[Task to carry out]:
In the entries that follow, locate the line with "The width and", then restate that line and all later lines exactly as they appear, leaving pictures out.

(Stored records)
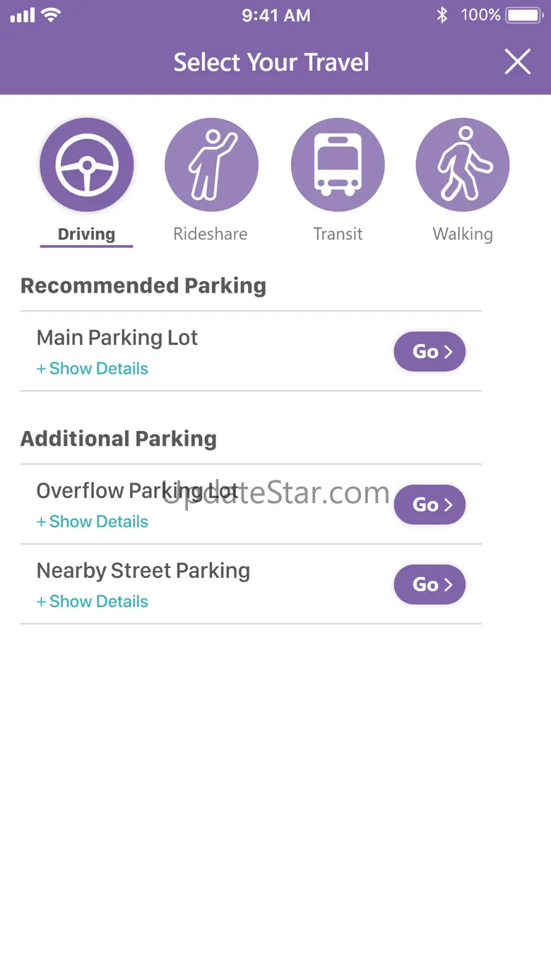Choose the Rideshare hailing person icon
This screenshot has height=980, width=551.
[211, 165]
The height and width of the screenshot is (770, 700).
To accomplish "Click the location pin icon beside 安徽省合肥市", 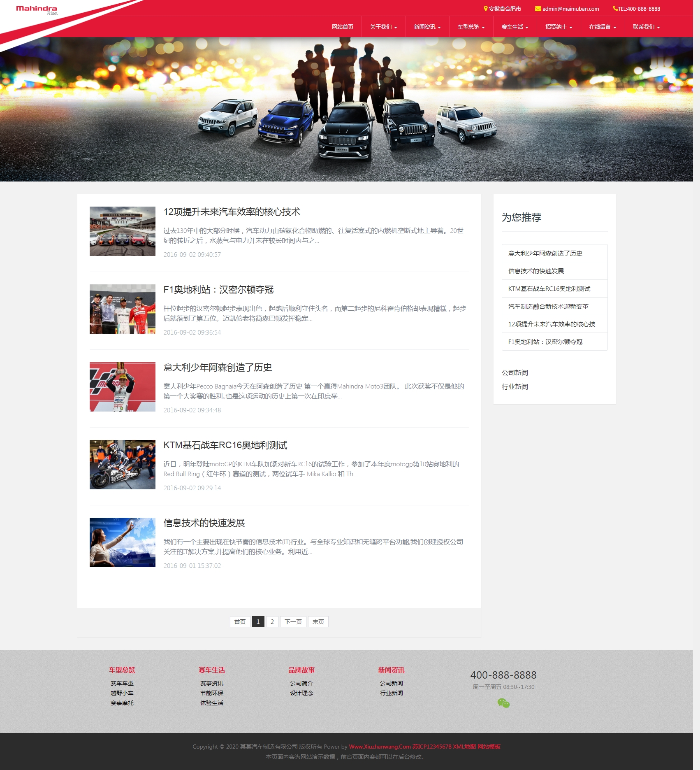I will (486, 9).
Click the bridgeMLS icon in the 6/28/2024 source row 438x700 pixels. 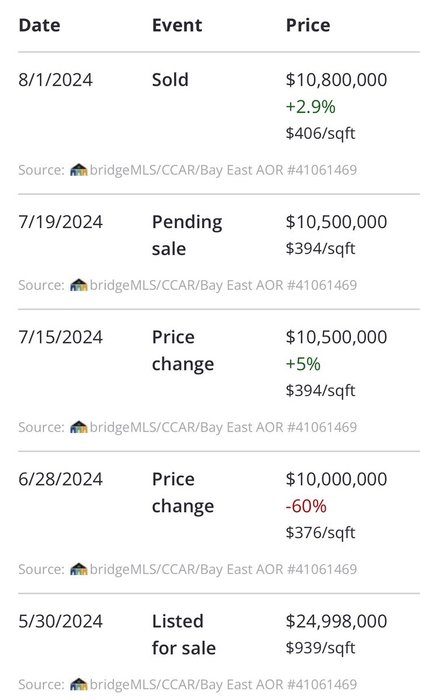coord(79,569)
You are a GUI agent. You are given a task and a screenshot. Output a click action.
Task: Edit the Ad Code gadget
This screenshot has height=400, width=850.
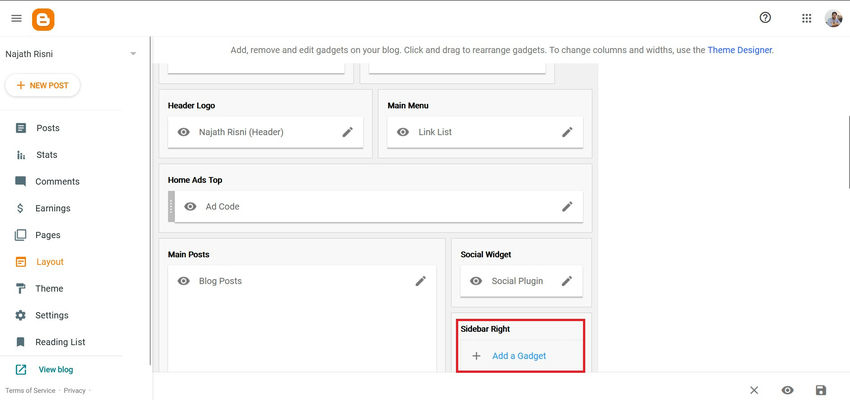[x=567, y=207]
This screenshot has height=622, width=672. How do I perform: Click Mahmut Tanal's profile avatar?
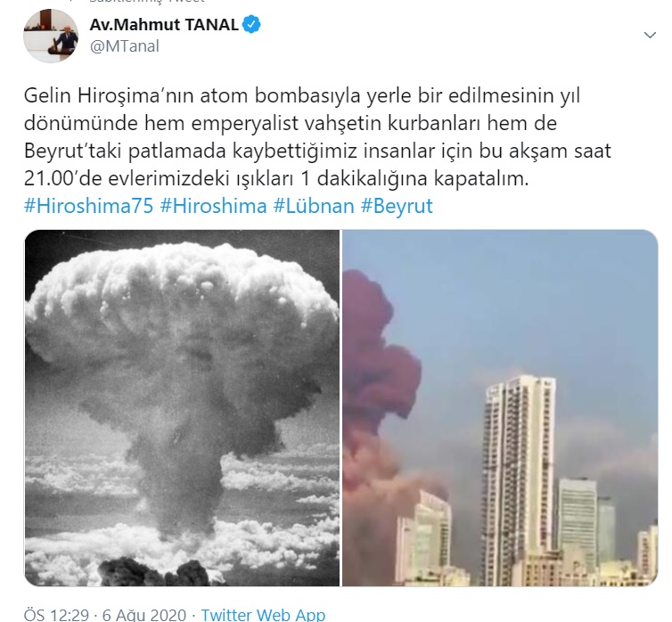coord(51,36)
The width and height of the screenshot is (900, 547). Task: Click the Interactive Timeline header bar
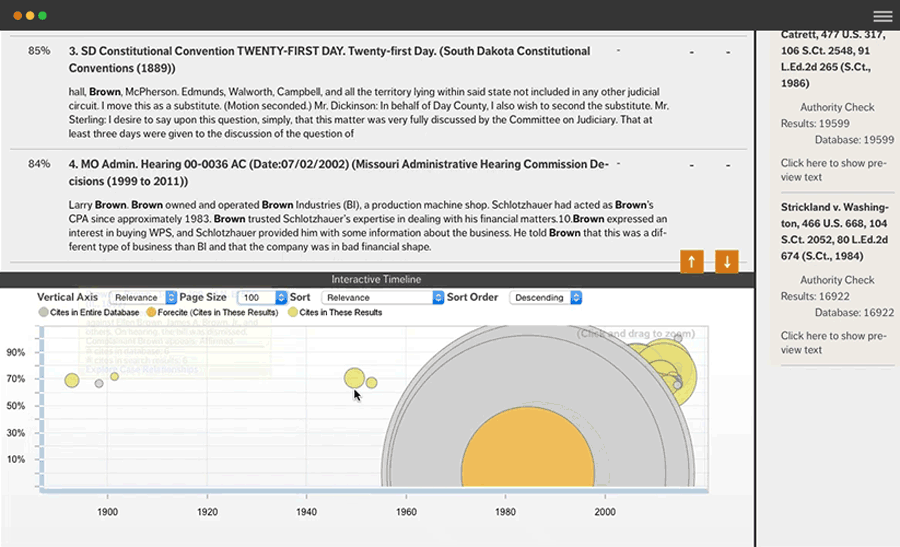(376, 279)
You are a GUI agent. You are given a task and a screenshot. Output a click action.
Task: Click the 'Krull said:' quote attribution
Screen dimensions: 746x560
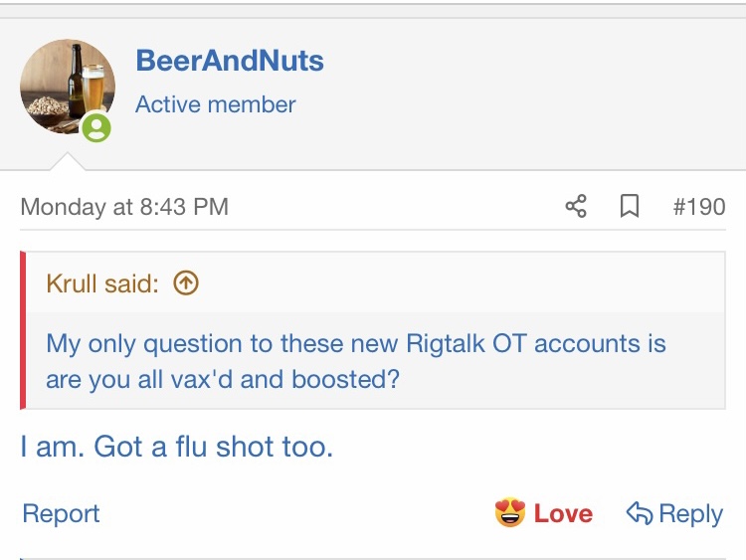[x=102, y=283]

[Answer section]:
The width and height of the screenshot is (900, 547). Task: Click the Interactive Timeline header bar
(376, 279)
You are a GUI agent. You are given a task and a screenshot. Output a click action.
Task: Click the 'Krull said:' quote attribution
Screen dimensions: 746x560
[x=102, y=283]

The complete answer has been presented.